Signs: Nervousness, excessive sweating, drying of throat, palpitation, choking, feeling dizzy, nausea, and gastrointestinal difficulties are some common symptoms. Physical symptoms include [but are not limited to] multiple aches and pains, gastro-intestinal difficulties, decreased immunity, cough and cold.
Anxiety may also manifests as other somatic signs, such as skin problems, hair fall, menstrual difficulties, or problems in sexual functioning. Certain behaviours such as twitching of muscles, mannerisms, fidgeting and shaking of limbs are also indicative of anxiety. Anxiety disorders are treatable with adequate medication and psychotherapy.

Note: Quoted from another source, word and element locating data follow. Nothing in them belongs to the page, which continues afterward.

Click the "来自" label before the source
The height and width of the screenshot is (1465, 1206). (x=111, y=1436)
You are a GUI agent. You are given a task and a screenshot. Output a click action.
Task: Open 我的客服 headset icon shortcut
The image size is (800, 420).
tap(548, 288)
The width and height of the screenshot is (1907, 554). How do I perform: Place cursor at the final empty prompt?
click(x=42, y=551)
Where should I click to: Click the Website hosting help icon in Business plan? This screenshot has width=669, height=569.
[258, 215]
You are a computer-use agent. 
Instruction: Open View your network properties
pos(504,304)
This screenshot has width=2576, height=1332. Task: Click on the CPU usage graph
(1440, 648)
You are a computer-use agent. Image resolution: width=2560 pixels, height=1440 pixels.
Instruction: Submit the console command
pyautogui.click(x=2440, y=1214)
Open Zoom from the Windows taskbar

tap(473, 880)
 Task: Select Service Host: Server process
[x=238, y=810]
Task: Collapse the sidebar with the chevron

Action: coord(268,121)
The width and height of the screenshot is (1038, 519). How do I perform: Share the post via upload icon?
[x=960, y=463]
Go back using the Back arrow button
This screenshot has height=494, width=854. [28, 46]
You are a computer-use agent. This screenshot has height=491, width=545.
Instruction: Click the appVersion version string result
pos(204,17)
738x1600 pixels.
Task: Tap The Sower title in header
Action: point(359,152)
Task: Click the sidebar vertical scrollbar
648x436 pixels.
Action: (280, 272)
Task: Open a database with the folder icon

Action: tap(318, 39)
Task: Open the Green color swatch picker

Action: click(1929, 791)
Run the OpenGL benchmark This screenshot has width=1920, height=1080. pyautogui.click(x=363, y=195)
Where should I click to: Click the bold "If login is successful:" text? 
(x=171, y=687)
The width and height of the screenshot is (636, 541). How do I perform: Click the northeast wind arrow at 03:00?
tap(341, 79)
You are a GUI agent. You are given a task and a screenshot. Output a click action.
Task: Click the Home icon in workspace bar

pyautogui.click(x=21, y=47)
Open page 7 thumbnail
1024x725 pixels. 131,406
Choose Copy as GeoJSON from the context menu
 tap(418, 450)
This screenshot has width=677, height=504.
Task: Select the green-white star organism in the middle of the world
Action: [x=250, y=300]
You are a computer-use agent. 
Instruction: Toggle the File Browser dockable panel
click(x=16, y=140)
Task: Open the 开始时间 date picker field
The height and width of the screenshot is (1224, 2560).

Mood disorders include depression and mania. While depression has already been discussed, mania involves a state of hyper-excitability, irritability, over-energetic, elated mood, which can last for weeks to months. Mania may be followed by or occur after an episode of depression. So one may experience these opposite phases, in which the physical and psychological symptoms are contrasting and severe enough to warrant medical attention.
Signs: People suffering from mania undergo periods of feeling over-energetic; so they may do much more work than usual, be more religious, spend more, sleep less, eat more, involve in extra grooming, and display disinterest in sexual behaviour. Physical symptoms include sweating, pacing, weight lost and exhaustion. Mania is treatable with mood stabilisers and psychotherapy.
Moral of the story
All mental illnesses are a combination of biological and psychological factors in the individual’s constitution. There is no one-to-one correlation to support any one group of factors; like any other disease, mental disorders also manifest in physical and psychological signs and symptoms.
In fact, almost all chronic physical diseases, from cancer to AIDS have psychological repercussions. There is no reason to rely only on physical symptoms of any illness as the indicator of your wellbeing. Psychological intervention is as important in disorders of the body as in those of the mind.